### PROBLEM DESCRIPTION
Would you write out the records below exactly as given?
*** Begin section ***
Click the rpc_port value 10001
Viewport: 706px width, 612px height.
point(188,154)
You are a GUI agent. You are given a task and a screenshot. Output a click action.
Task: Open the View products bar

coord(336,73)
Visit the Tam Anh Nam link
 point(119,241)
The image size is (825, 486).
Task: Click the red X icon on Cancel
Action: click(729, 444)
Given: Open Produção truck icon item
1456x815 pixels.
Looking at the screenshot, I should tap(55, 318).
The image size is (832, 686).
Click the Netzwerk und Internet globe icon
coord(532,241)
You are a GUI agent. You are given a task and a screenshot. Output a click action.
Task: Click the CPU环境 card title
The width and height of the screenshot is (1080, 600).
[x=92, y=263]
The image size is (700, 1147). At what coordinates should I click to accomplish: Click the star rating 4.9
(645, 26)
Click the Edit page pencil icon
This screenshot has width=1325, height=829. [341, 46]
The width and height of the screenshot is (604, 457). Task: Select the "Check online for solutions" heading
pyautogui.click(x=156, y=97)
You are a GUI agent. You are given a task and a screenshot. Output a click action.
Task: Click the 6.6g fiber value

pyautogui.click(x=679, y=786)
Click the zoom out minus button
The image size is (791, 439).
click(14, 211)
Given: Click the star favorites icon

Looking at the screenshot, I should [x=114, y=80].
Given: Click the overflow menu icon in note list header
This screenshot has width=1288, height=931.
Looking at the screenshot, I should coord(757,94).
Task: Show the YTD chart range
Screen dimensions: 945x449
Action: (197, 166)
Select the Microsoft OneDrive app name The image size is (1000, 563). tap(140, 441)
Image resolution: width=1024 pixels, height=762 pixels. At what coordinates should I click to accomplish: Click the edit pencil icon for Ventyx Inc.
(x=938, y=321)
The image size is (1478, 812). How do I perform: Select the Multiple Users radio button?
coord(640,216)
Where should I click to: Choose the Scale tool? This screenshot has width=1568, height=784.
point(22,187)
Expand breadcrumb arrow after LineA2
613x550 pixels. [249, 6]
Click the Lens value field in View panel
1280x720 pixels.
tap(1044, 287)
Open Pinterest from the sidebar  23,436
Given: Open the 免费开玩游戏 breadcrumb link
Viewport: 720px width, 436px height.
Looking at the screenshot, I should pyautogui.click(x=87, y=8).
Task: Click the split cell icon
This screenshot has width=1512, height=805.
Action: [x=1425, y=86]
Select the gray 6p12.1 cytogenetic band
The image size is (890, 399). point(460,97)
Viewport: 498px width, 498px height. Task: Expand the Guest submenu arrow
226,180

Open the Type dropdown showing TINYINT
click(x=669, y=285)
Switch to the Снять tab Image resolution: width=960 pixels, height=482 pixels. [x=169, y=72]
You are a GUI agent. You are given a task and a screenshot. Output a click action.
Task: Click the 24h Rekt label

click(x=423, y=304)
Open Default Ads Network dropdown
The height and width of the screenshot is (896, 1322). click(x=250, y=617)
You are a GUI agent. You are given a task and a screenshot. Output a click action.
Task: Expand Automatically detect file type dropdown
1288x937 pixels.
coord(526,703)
*** End section ***
### OUTPUT FOR THIS TASK
Click the rpc_port value 10001
Viewport: 706px width, 612px height.
point(188,154)
You are a GUI agent. You are given a task and a screenshot. Output a click action.
Task: Open the View products bar

coord(336,73)
Visit the Tam Anh Nam link
 point(119,241)
The image size is (825, 486).
Task: Click the red X icon on Cancel
Action: click(729, 444)
Given: Open Produção truck icon item
1456x815 pixels.
Looking at the screenshot, I should tap(55, 318).
The image size is (832, 686).
Click the Netzwerk und Internet globe icon
coord(532,241)
You are a GUI agent. You are given a task and a screenshot. Output a click action.
Task: Click the CPU环境 card title
The width and height of the screenshot is (1080, 600).
[x=92, y=263]
The image size is (700, 1147). At what coordinates should I click to accomplish: Click the star rating 4.9
(645, 26)
Click the Edit page pencil icon
This screenshot has width=1325, height=829. [341, 46]
The width and height of the screenshot is (604, 457). Task: Select the "Check online for solutions" heading
pyautogui.click(x=156, y=97)
You are a GUI agent. You are given a task and a screenshot. Output a click action.
Task: Click the 6.6g fiber value

pyautogui.click(x=679, y=786)
Click the zoom out minus button
The image size is (791, 439).
click(14, 211)
Given: Click the star favorites icon

Looking at the screenshot, I should [x=114, y=80].
Given: Click the overflow menu icon in note list header
This screenshot has width=1288, height=931.
Looking at the screenshot, I should coord(757,94).
Task: Show the YTD chart range
Screen dimensions: 945x449
Action: (197, 166)
Select the Microsoft OneDrive app name The image size is (1000, 563). tap(140, 441)
Image resolution: width=1024 pixels, height=762 pixels. At what coordinates should I click to accomplish: Click the edit pencil icon for Ventyx Inc.
(x=938, y=321)
The image size is (1478, 812). How do I perform: Select the Multiple Users radio button?
coord(640,216)
Where should I click to: Choose the Scale tool? This screenshot has width=1568, height=784.
point(22,187)
Expand breadcrumb arrow after LineA2
613x550 pixels. [249, 6]
Click the Lens value field in View panel
1280x720 pixels.
tap(1044, 287)
Open Pinterest from the sidebar  23,436
Given: Open the 免费开玩游戏 breadcrumb link
Viewport: 720px width, 436px height.
Looking at the screenshot, I should pyautogui.click(x=87, y=8).
Task: Click the split cell icon
This screenshot has width=1512, height=805.
Action: [x=1425, y=86]
Select the gray 6p12.1 cytogenetic band
The image size is (890, 399). point(460,97)
Viewport: 498px width, 498px height. Task: Expand the Guest submenu arrow
226,180

Open the Type dropdown showing TINYINT
click(x=669, y=285)
Switch to the Снять tab Image resolution: width=960 pixels, height=482 pixels. [x=169, y=72]
You are a GUI agent. You are given a task and a screenshot. Output a click action.
Task: Click the 24h Rekt label

click(x=423, y=304)
Open Default Ads Network dropdown
The height and width of the screenshot is (896, 1322). click(x=250, y=617)
You are a GUI agent. You are given a task and a screenshot. Output a click action.
Task: Expand Automatically detect file type dropdown
1288x937 pixels.
coord(526,703)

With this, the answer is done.